I am not here talking about the eminent military historian, but about my next-door neighbour who ran a company which manufactured industrial catering machines. I used to tease him by referring to his work as ‘the sausage-making business’. A lovely and sociable man, with a well-developed sense of humour and an intact inner child at the age of 60, he used to play cricket, rollerblade round his drive and build model airplanes. My younger son Ramsay would often knock on his door at weekends to ask Maureen, John’s wife, if John was ‘allowed to come out to play’.

John also smoked about 80 cigarettes a day, frequently lighting one cigarette from the butt end of the previous one. One evening, after a long day’s operating, I settled with a beer in front of the television to watch the evening news. Suddenly, there appeared to be a commotion with a lot of noise coming from outside the house, with shouting and wailing, so I reluctantly got up to investigate. I opened the back door to find Maureen wandering around our shared driveway in a state of near hysteria. ‘It’s John,’ she said. ‘He doesn’t look right.’

I walked across the drive to their house and there he was, in the kitchen, slumped over the table with a stopped heart. I tried to find out from Maureen how long he had been in this state, but she was too distraught to say with any certainty. I had to make a quick decision between doing nothing and letting him die or starting resuscitation, and, if successful, possibly risk ending up with John alive, but with serious brain damage, because the brain will not survive a stopped heart for more than a few minutes. It was a difficult call with very little time available to make the decision. I decided to give him a chance. I shouted to Maureen, who was still wandering about in a state of agitated distress, to call for an ambulance, give her address and specifically to use the words ‘cardiac arrest’ when speaking to the operator. I then moved John off the table on to the floor and began the chest compressions for cardiac massage.

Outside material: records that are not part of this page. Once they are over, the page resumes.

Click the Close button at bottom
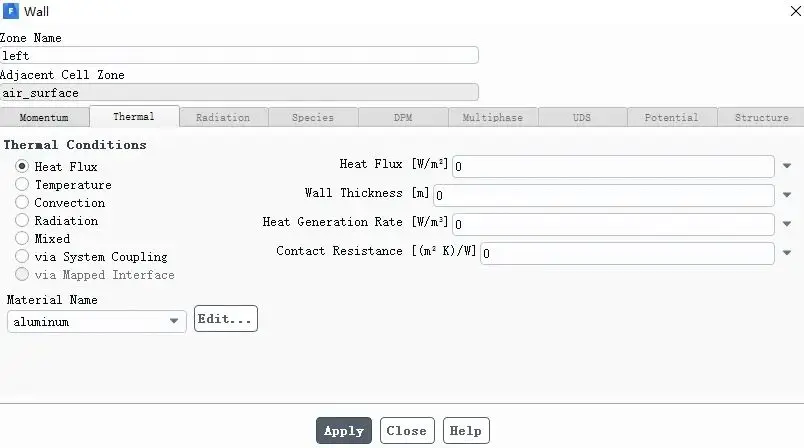(x=407, y=431)
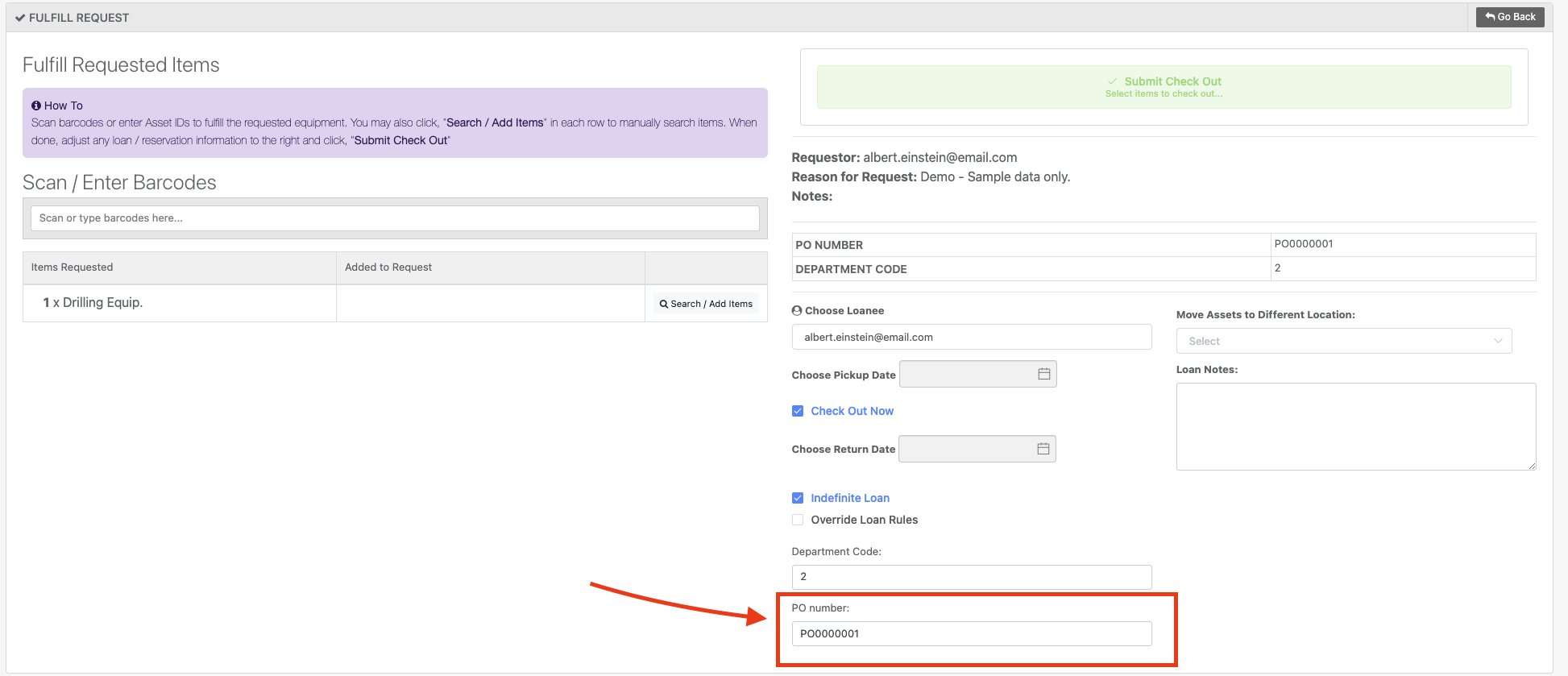Image resolution: width=1568 pixels, height=676 pixels.
Task: Click the Fulfill Request checkmark icon
Action: [20, 18]
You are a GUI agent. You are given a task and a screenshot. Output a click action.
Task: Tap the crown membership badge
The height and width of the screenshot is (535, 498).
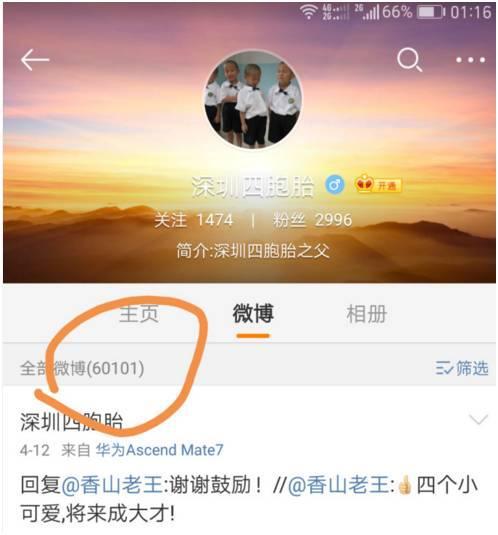pos(378,184)
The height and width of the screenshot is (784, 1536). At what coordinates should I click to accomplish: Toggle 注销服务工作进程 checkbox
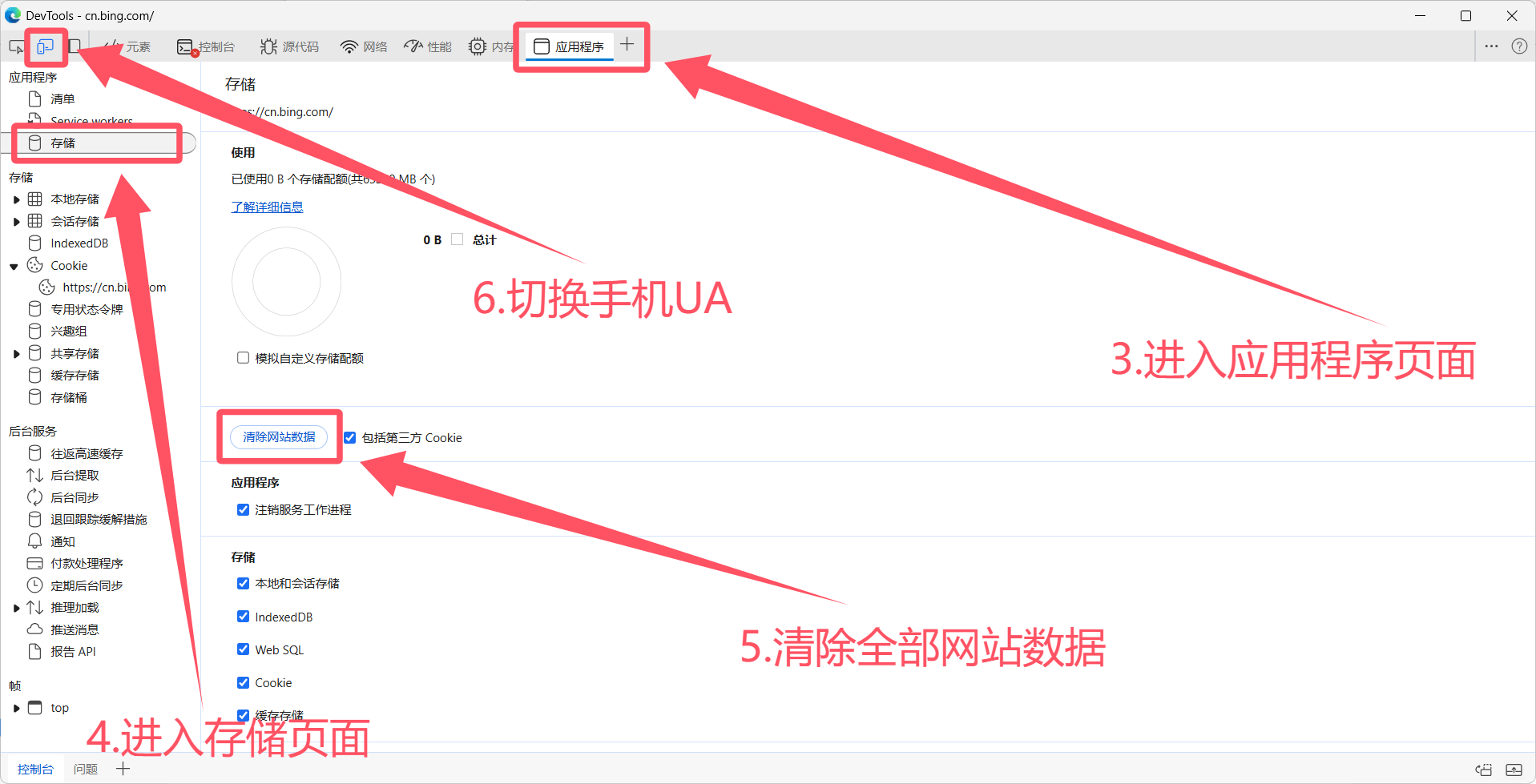[x=243, y=510]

The kitchen television was still on and was blaring a particularly intrusive set of hard-sell commercials. I was pondering whether it would be considered ethical to stop the cardiac massage for a short while to switch off the TV, since the remote control was not within reach. Then an exceptionally irritating advertisement for a toilet cleaner came on and I abandoned the resuscitation briefly, got off the floor, went to the TV, silenced it and resumed cardiac massage.

Maureen came back into the room, slightly calmer now. She had made the call and the ambulance was on its way. I asked her to go outside and stand at the end of the driveway, and, as soon as the ambulance arrives, to ask the paramedics to bring the defibrillator with them and guide them to the kitchen. Some 15 minutes later, while still doing the chest compressions on the kitchen floor, I saw the reflection of the blue flashing lights through the door to the hall and two paramedics walked in carrying the defibrillator. ‘He’s in cardiac arrest,’ I said. ‘His only chance is if it is ventricular fibrillation, so let’s connect the defibrillator now and shock him if it is.’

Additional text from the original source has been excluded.